CN110846070A - A kind of metal element aluminum is used as hydrogen source to carry out hydro-upgrading method to crude bio-oil - Google Patents

Abstract

The invention discloses a method for carrying out hydrogenation modification on crude bio-oil by using metal simple substance aluminum as a hydrogen source, which comprises the steps of uniformly mixing the crude bio-oil with the metal simple substance aluminum, water, tetrahydronaphthalene and a noble metal catalyst, and carrying out heating reaction at the temperature of 300-450 ℃ for 1-4 h. According to the invention, the online hydrogen production is realized through the reaction of the metal aluminum and the water, the crude bio-oil hydrodeoxygenation, denitrification and desulfurization can be realized by utilizing the high activity of the newly generated hydrogen free radicals, and the addition of high-pressure hydrogen is avoided, so that the requirements on equipment and potential safety hazards caused by hydrogen transportation and storage are reduced. Tetrahydronaphthalene is added in the reaction process, so that crude bio-oil can be diluted, carbon deposition generation is reduced, and a hydrogen transfer effect is achieved; the addition of tetralin also can lead the reaction product to be directly separated by centrifugation, thus avoiding the use of solvent.

Description

A kind of metal element aluminum is used as hydrogen source to carry out hydro-upgrading method to crude bio-oil

technical field

The present application relates to the field of biomass energy, and in particular, to a method for hydrogenating crude bio-oil with elemental aluminum as a hydrogen source.

Background technique

The traditional hydrogenation method is widely used as a common crude bio-oil treatment method, but at the same time, it also has problems such as high cost and low hydrogen reaction efficiency. Obtaining a cheap, readily available, high-quality, sufficient and fully suitable hydrogen source for the upgrading reaction system in the upgrading of crude bio-oil is one of the current problems to be solved. At present, there are also some researches on the catalytic hydrogenation process of crude bio-oil, which has been improved on the basis of the traditional method, and developed two stages of hydrogenation and upgrading process: first, pretreatment, crude bio-oil at a lower temperature (≤ 300°C) to carry out mild hydrotreating to convert the components with poor stability; and then carry out the traditional hydromodification method. With this two-stage hydrogenation process, the hydrogen pressure of the reaction was increased from 2.5 MPa in the first stage to 10 MPa in the second stage using a commercial Ni-Mo/γ-Al ₂ O ₃ catalyst at 500 °C. However, there are few reports on the exploration of cheap hydrogen sources in the upgrading process of crude bio-oil and its specific application in the upgrading of crude bio-oil.

SUMMARY OF THE INVENTION

The invention provides a method for hydrogenating crude bio-oil with elemental metal aluminum as a hydrogen source. ℃ heating the reaction for 1-4h.

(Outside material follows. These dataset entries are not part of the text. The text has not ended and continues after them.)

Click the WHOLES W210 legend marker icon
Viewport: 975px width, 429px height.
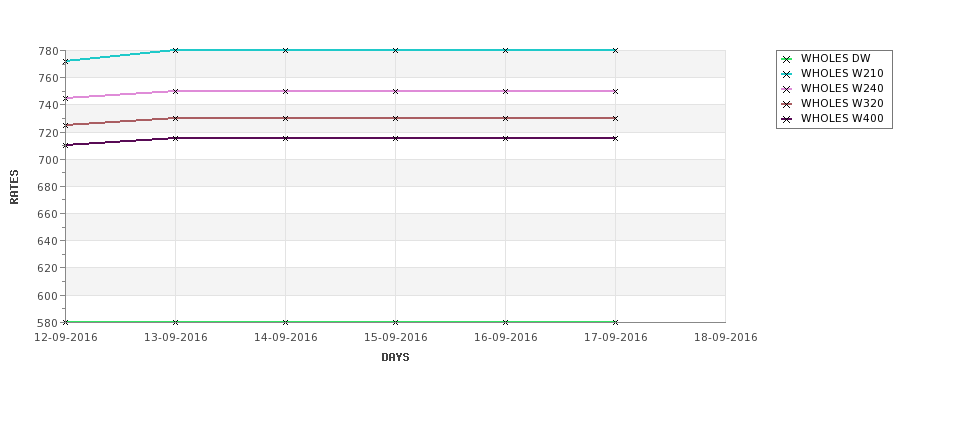click(x=786, y=74)
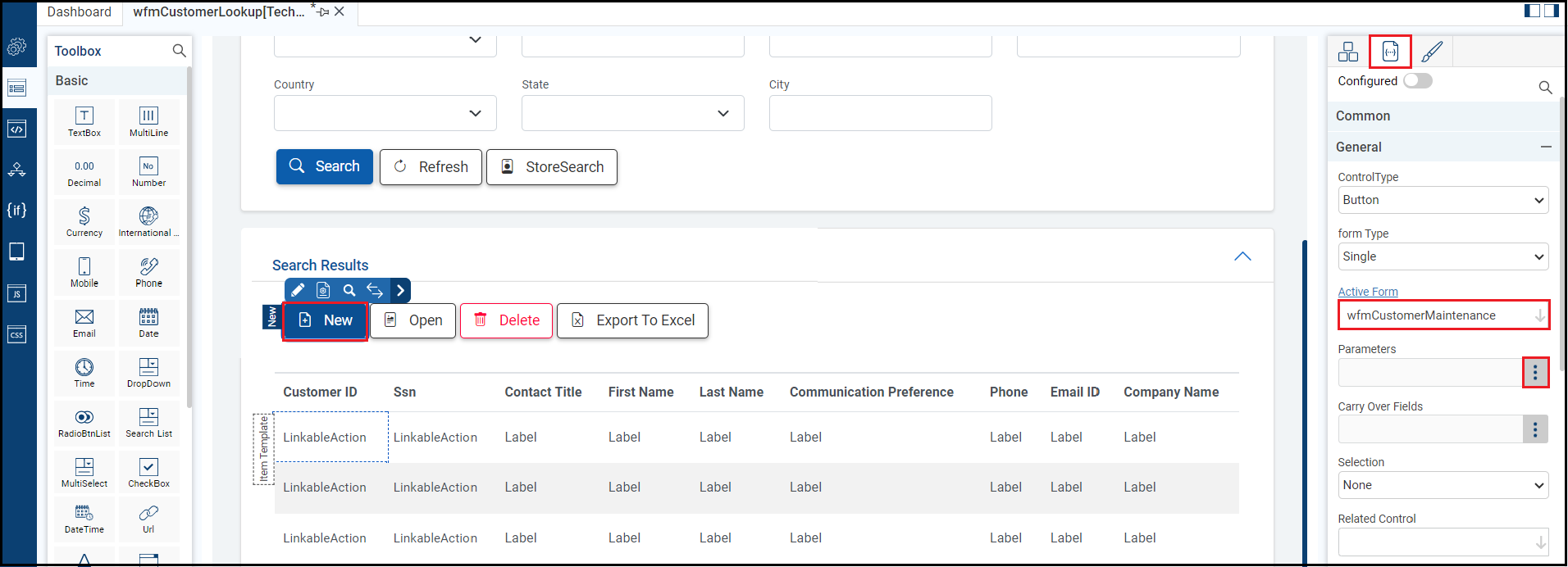
Task: Search the toolbox with magnifier icon
Action: (x=179, y=51)
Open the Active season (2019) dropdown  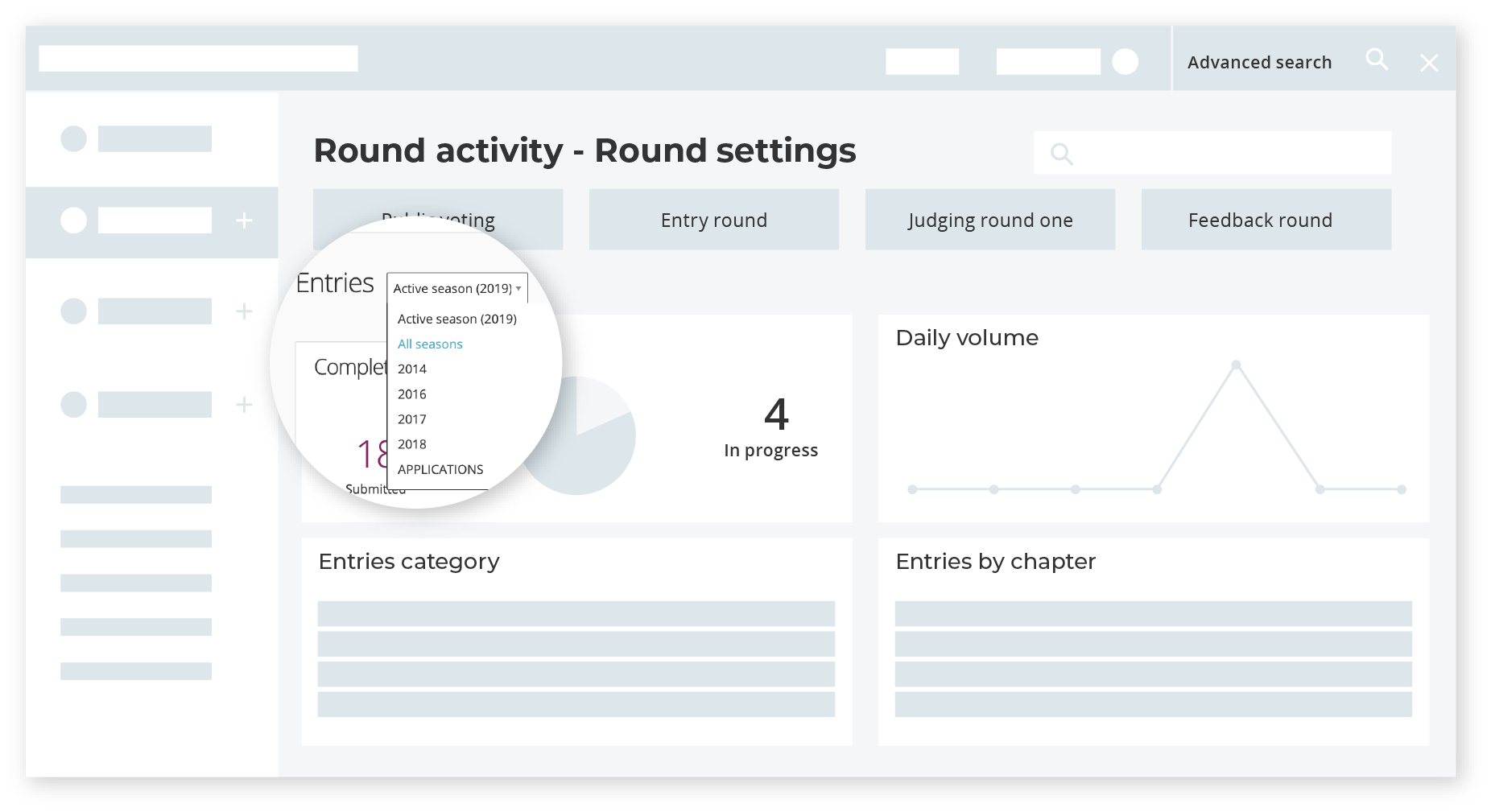click(x=456, y=288)
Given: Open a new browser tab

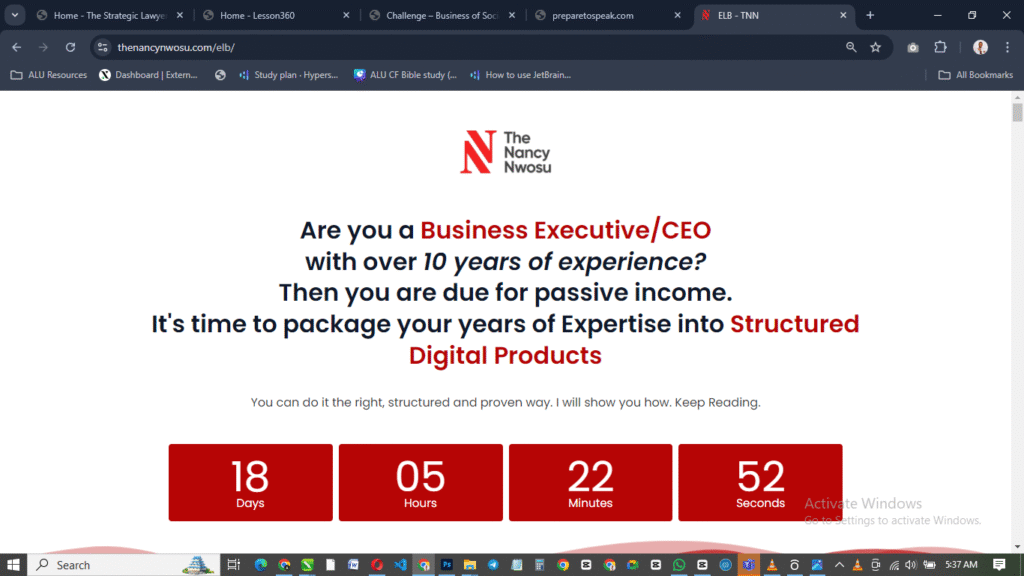Looking at the screenshot, I should pos(870,15).
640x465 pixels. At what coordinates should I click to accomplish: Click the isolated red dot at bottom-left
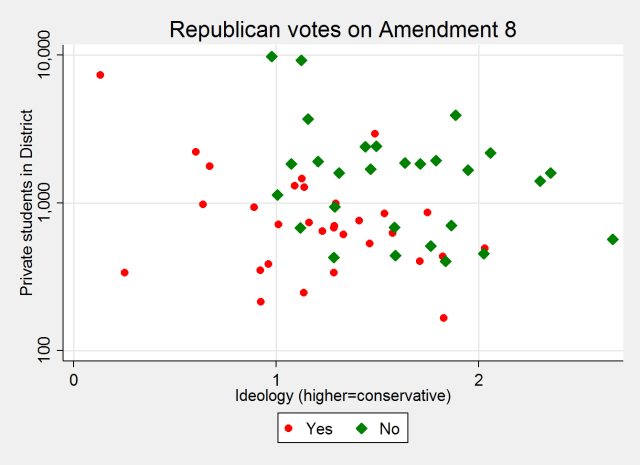point(125,272)
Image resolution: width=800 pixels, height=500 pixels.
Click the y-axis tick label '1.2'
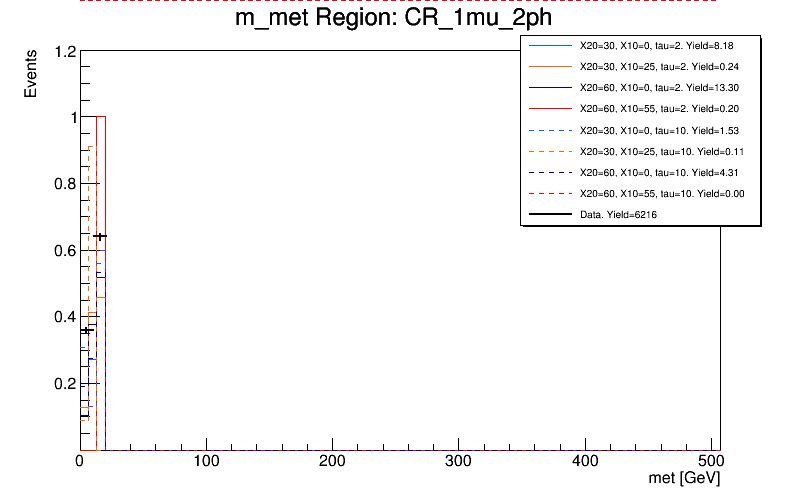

Further, the weight ratio of crude bio-oil to metal element aluminum, water and tetralin is 1:(0.1-0.3):(0.5-1.5):(2-6). Preferably, the weight ratio of crude bio-oil to metal element aluminum, water, and tetralin is 1:0.21:0.85:4.

Further, the crude bio-oil is biomass thermochemically converted bio-oil; deionized water is selected for water.

Further, the noble metal catalyst is Pt/C, Ru/C, Rh/C, Pd/C and/or Ir/C; the addition amount of the noble metal catalyst is 1-10 wt.% of the bio-oil.

Further, the heating reaction is completed in the reaction kettle; before the heating reaction, the air in the reaction kettle is evacuated with argon; after the heating reaction is completed, the reaction product is cooled to room temperature, centrifuged at 10,000 rpm, and separated to obtain the modified oil.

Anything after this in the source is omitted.